Yefta berpikir bahwa dengan bernazar
kepada TUHAN, itu berarti dia sementara membujuk TUHAN supaya apa yang dia
cita-citakan dapat terwujudkan. Disinilah letak kesalahan dari Yefta, dia lupa
bahwa TUHAN Allah Israel bukanlah seperti demikian. Dia tidak perlu untuk
dibujuk dia melaksanakan tugasnya berdasarkan kehendaknnya, manusia hanyalah
alat yang Dia pakai untuk merealisasikan janji dan kasihnya. Pengorbanan
manusia bagi Yefta itu adalah hal biasa sebab, Yefta tidak dibesarkan di bawah
norma-norma yang berlaku di bangsa Israel. Namun Yefta banyak terpengaruh
dengan agama-agama gurun, yang memberikan persembahan dengan memberikan korban
manusia.[29]
Nazar sudah diucapakan, dan
kenyataannlah yang berbicara. Anak semata wayan dari Yefta datang menyongsong
dia dengan penuh perasaan yang senang yang dia luapkan melalui tari-tarian dan
memukul rebana sebagai tanda syukurnya karena ayahnya kembali dengan selamat
dari medan perang. Hal ini merupakan kebangan tersendiri bagi seorang anak,
ketika melihat ayahnya kembali membawa kemenangan. Namun apa yang terjadi bukan
perasaan yang sama, yang ditunjukkan oleh Yefta melainkan dia sedih bahkan
mungkin takut. Sebab apa yang dia nazarkan itu, terjadi dan anak
perempuannyalah yang harus dipersembahkan. Konflik terus menjadi besar bahkan
segi emosi turut mengambil bagian, namun itulah kenyataannya anak Yefta,
menjadi tumbal atas keangkuahan, keegoisan dari Yefat sendiri, sebenarnya hal
itu dapat dibatalkan namun karena Yefta hanya memilih nama baiknya, yang sudah
dia usahakan dalam beberapa waktu ini, maka dia harus membayar mahal yaitu
mengorbankan anaknya. Anak Yefta menjadi korban atas kekerasan hati ayahnya.

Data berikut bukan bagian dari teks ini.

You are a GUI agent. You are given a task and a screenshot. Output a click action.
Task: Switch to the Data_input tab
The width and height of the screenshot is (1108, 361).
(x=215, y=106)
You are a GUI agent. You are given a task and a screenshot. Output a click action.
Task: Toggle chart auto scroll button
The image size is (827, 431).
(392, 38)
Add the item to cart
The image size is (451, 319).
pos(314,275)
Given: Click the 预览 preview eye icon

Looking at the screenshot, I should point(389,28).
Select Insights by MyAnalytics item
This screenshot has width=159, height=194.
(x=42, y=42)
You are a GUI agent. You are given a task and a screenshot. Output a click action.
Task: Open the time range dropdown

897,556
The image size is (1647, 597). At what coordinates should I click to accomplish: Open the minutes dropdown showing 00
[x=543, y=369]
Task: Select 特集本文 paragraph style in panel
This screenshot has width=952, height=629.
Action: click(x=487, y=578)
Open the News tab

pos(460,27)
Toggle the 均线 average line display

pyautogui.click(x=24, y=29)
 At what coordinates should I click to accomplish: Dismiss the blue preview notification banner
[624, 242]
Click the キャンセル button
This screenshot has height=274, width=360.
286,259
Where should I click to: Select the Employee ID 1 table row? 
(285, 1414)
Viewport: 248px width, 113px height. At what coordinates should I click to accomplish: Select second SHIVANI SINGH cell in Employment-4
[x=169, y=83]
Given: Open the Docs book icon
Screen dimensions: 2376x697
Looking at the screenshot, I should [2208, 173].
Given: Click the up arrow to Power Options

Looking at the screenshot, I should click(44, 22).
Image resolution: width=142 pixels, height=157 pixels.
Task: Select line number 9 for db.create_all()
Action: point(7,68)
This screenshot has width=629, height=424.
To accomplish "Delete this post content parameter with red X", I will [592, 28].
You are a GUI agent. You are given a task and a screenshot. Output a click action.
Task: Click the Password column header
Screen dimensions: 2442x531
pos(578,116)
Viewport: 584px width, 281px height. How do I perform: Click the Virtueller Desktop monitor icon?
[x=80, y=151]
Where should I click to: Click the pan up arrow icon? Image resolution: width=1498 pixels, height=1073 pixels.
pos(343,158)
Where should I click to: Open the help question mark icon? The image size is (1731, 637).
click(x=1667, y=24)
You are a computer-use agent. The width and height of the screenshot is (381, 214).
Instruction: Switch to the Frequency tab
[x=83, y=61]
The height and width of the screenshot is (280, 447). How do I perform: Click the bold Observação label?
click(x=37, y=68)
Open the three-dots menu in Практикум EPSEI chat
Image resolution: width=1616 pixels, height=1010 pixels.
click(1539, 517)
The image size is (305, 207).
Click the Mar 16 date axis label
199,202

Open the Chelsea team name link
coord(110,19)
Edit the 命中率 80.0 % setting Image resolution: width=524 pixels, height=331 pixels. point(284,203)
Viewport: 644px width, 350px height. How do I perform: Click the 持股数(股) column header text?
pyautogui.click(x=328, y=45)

Konflik dalam narasi ini tidak menonjolkan peran dari seorang ibu, bagaimana
dia melihat anak satu-satunya akan dikorbankan. Namun dalam konflik ini sosok
seorang ibu dibungkamkan dan anak Yafta dibuat seolah-olah mengikuti apa yang
diperintahkan oleh ayahnya. Konflik agak menjadi redah di saat anak Yefta
mengajukan starat kepada ayahnya. Konflik dalam narasi ini menguraikan
penindasan terhadap perempuan, di mana sosok perempuan hanya dijadikan sebagai
pelengkap dan kalau dibutukan atau dikorbankan tidaklah apa-apa. Secara
tersirat konflik ini memebrikan makan bahwa ketidakadilan mewarani sejarah
kelam masa para hakim. Di mana mereka hanya berpihak kepada pihak yang satu,
dan siap sedia mengorbankan pihak yang lain demi keberlangsungan nama baik
mereka.
C.5. Setting.
§ Tempat: latar tempat dalam narasi ini
sangat banyak dimulai dengan daerah Gilead, Manasye, Mispa dan daerah orang
Amon (ayat 29 dan 32). Bahakn kalau mau dipersempit lagi tempat dari cerita ini
ialah rumah Yefta (ayat 34) dan pegununggan (ayat 37-38).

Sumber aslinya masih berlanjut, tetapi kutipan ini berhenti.